__Working data__

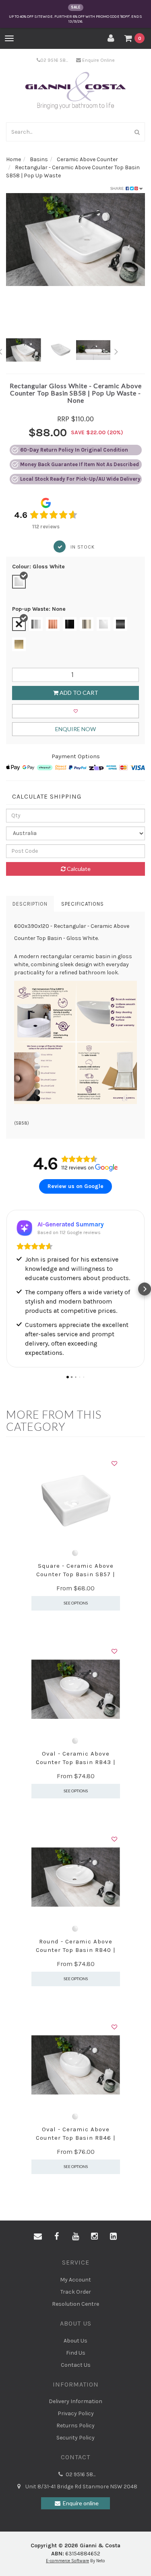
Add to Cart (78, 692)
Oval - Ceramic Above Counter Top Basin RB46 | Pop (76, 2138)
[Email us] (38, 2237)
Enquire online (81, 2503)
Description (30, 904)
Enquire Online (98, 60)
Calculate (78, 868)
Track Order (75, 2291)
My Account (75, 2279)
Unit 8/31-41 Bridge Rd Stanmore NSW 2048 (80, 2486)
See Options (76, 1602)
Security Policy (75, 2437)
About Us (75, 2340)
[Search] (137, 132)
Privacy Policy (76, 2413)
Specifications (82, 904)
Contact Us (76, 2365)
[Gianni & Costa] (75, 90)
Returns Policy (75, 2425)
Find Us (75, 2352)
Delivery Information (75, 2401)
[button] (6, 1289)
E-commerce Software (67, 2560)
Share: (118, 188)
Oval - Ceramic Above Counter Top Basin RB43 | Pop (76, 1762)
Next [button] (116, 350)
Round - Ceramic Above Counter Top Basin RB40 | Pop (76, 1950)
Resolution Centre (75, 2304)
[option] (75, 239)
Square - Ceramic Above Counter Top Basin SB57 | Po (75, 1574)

__Task directions__
All lines from the one containing "E-commerce Software (67, 2560)" to the end of the records, both ends included, should be printed exactly and on their own.

__Expected answer__
E-commerce Software (67, 2560)
Share: (118, 188)
Oval - Ceramic Above Counter Top Basin RB43 | Pop (76, 1762)
Next [button] (116, 350)
Round - Ceramic Above Counter Top Basin RB40 | Pop (76, 1950)
Resolution Centre (75, 2304)
[option] (75, 239)
Square - Ceramic Above Counter Top Basin SB57 | Po (75, 1574)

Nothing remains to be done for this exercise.